Sunday, December 14, 2008

First Film, then Stage, now Conquering Radio: But First, the Table Read


On Saturday, we will be performing live MARC SCOTT ZICREE's full-length radio play version of the MAGIC TIME pilot written and directed by his wife Elaine and him. The pilot of course is based on Marc's trilogy of novels, in which all the machines in the world stop running and magic returns. It will star Armin Shimerman (STAR TREK: DEEP SPACE NINE, BUFFY, BOSTON LEGAL), Christina Moses (Sulu's daughter in STAR TREK "World Enough and Time"), David Polcyn (Montag in Ray Bradbury's recent hit stage play FAHRENHEIT 451), Richard Tanner (STAR TREK: ENTERPRISE, JAG, NYPD BLUE, THE ADAMS FAMILY movie) and Neil Kaplan (Optimus Prime in TRANSFORMERS, POWER RANGERS).

I have a couple of small acting roles in this project. This is awesome, because I'm just embarking on an acting career, in addition to my writing career, and hence, trying to build an acting resume and gain experience, and here I am working with veteran SAG actors, like Armin Shimerman and Richard Tanner.

Yesterday, we had our table read for this project. For those who don't know what a table read is, it is exactly what it sounds like. Actors, writers, director and producers sit around a big table and read the lines. This gives the writers and director a chance to hear the words and determine if they work the way they intended. In our case, Elaine was also giving adjustments to the actors if their initial interpretations were different than she and Marc were looking for.

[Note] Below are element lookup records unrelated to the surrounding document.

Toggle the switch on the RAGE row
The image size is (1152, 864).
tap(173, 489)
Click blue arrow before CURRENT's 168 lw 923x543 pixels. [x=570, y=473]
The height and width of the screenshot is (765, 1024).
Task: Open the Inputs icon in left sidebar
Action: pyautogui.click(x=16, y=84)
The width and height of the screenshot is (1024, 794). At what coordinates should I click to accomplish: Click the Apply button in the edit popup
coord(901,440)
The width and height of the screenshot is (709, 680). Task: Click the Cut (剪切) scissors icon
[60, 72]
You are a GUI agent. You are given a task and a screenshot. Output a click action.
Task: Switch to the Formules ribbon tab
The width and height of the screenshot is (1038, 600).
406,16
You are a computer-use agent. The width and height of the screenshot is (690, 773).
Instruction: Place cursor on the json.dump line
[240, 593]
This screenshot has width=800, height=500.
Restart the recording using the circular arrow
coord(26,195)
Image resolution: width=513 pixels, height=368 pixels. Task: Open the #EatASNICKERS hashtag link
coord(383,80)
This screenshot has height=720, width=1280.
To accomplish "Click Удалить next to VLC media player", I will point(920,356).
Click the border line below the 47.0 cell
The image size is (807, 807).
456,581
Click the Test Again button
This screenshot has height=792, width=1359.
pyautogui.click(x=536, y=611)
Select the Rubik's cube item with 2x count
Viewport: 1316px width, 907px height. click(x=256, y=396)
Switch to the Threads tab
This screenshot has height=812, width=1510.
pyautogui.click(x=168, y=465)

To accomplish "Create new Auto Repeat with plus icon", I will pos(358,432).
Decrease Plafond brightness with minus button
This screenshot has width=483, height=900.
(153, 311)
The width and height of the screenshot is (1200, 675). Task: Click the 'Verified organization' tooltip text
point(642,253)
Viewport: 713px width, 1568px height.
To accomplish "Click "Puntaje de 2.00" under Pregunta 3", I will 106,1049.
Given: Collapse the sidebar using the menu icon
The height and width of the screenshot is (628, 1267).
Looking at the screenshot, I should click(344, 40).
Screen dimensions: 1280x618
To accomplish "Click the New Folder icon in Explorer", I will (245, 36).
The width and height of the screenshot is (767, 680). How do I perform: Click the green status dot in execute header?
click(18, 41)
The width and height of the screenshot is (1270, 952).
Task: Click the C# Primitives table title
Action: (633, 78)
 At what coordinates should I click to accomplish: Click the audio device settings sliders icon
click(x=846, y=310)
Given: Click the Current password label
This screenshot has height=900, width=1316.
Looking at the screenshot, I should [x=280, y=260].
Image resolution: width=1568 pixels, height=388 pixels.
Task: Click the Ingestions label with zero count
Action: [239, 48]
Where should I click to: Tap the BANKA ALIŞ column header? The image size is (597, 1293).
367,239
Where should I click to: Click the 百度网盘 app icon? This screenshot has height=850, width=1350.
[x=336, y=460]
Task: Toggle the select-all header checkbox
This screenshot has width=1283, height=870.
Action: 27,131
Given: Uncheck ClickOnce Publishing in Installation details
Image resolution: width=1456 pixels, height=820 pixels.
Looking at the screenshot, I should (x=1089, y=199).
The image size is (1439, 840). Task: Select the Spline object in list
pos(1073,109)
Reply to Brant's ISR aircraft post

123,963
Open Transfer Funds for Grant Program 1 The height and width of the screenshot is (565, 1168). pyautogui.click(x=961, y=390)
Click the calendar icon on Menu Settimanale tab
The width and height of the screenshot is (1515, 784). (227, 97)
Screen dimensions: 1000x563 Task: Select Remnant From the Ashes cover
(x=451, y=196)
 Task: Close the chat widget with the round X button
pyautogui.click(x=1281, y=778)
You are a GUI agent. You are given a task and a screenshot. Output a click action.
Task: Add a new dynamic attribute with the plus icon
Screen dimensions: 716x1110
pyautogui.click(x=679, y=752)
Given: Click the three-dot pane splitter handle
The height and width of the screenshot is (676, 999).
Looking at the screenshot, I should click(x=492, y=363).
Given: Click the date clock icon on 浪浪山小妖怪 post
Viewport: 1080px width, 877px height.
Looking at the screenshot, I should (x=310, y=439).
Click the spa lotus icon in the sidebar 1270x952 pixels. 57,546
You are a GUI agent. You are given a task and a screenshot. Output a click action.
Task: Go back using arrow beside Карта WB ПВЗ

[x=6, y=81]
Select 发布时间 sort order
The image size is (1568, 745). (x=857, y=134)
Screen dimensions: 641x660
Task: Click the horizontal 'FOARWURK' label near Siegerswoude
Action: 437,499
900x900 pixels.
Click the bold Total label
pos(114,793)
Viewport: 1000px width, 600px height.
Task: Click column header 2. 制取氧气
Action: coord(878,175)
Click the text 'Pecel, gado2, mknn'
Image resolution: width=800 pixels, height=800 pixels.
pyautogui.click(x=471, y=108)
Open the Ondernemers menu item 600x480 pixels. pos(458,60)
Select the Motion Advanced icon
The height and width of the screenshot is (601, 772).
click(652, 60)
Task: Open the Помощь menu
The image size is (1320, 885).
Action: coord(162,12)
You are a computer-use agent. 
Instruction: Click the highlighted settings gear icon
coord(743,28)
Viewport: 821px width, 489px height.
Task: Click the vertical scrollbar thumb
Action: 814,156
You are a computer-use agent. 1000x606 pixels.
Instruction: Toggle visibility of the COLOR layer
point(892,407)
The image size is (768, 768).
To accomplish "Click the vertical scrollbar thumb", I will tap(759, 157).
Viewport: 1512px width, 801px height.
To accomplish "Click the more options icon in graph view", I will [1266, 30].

This isn't always the case. I've attended many table reads and some actors act out the lines -- vocally, that is, because everyone remains seated at the table -- and some just read like they are reading the phone book. The latter aren't being disrespectful; they are just saving the performance for the set so it will be fresher in front of the director. In the former group are those actors who might want to try an interpretation or a line reading that isn't readily apparent in the script and see if it flies with the writer and director. Scripts get changed based on what the writer and director likes hearing.

Me, I always like to try out my interpretation and see if it fits in with how the writer and director see the role. As I looked around the table, I was exhilarated for the company I was in.

Everything went fine in this first outing, except for the walla, which was a bit shaky.

Normally walla is recorded in the post production process, after the editor creates his cut (assembles the scenes in order into an episode or movie), the director gets his pass and the producers get their pass. Walla is all those background conversations going on in a crowd that the extras play. Typically, extras on set do not say anything because you want clear pickups of the actors' voices. But it would be pretty weird to have silent armies fighting, or silent crowd scenes, or a silent marketplace... so actual lines are recorded as needed to enhance reality.

Since the radio play was being recorded live, the walla would have to be recorded simultaneously. Hence, Elaine and Marc assigned various people to do the walla. As the table read progressed, and there were lots of places that walla was required, it became apparent that people were having trouble making it up on the spot. There are some requirements to good walla... it has to be innocuous enough that the audience hears it but doesn't hear it. For the audience needs to be paying attention to the actors speaking, not paying attention to the background sounds. So the lines can not draw attention to themselves. And yet, if they don't fit the scene, then that, too, will stick out as a sore thumb and draw attention to itself. Finally, walla can not step on the actors lines, in other words, the extra can't say a line in the background that the actor then says in the foreground.

As you can imagine, not the easiest thing to come up with suitable comments on the spur of the moment, when you have bare seconds as a scene unfolds and the actors are waiting for the background group to set the stage so they can say their own lines. It occurred to me that Marc, being the writer on several TV shows, wasn't used to writing walla lines because they were performed in post, not in principal photography and hence written independent of the script. Whereas me, who had written walla lines while I worked in the Hercules writing department, understood that the actors performing walla for the radio play needed lines written for them before we did the actual performance.

Still, one needs to tread lightly when offering advice to accomplished writers with long lists of TV credits behind them. In order to justify why I was telling Marc he should write out walla lines for his walla people, I mentioned that this is what we did on Hercules and that the reason I knew that was because I wrote them (well, I alternated episodes with another person, so I'm not trying to take credit for all of them and we weren't responsible for every year, just a couple.)

Before the words were completely out of my mouth, clever Elaine thanked me for volunteering to write the walla.

So, today, I wrote the walla and emailed it to Marc so he could make sure it was in line with what he had in mind. Though one always expects some of your lines are not going to pass muster, I was exhilarated that all of mine did, with a couple of minor tweaks.

And now we are good to go. I'm very excited to do this, especially since director Marc told me that I did very well in my roles before we left the table read. He was pleased with all of our performances, but what meant the most to me was that he was pleased with mine.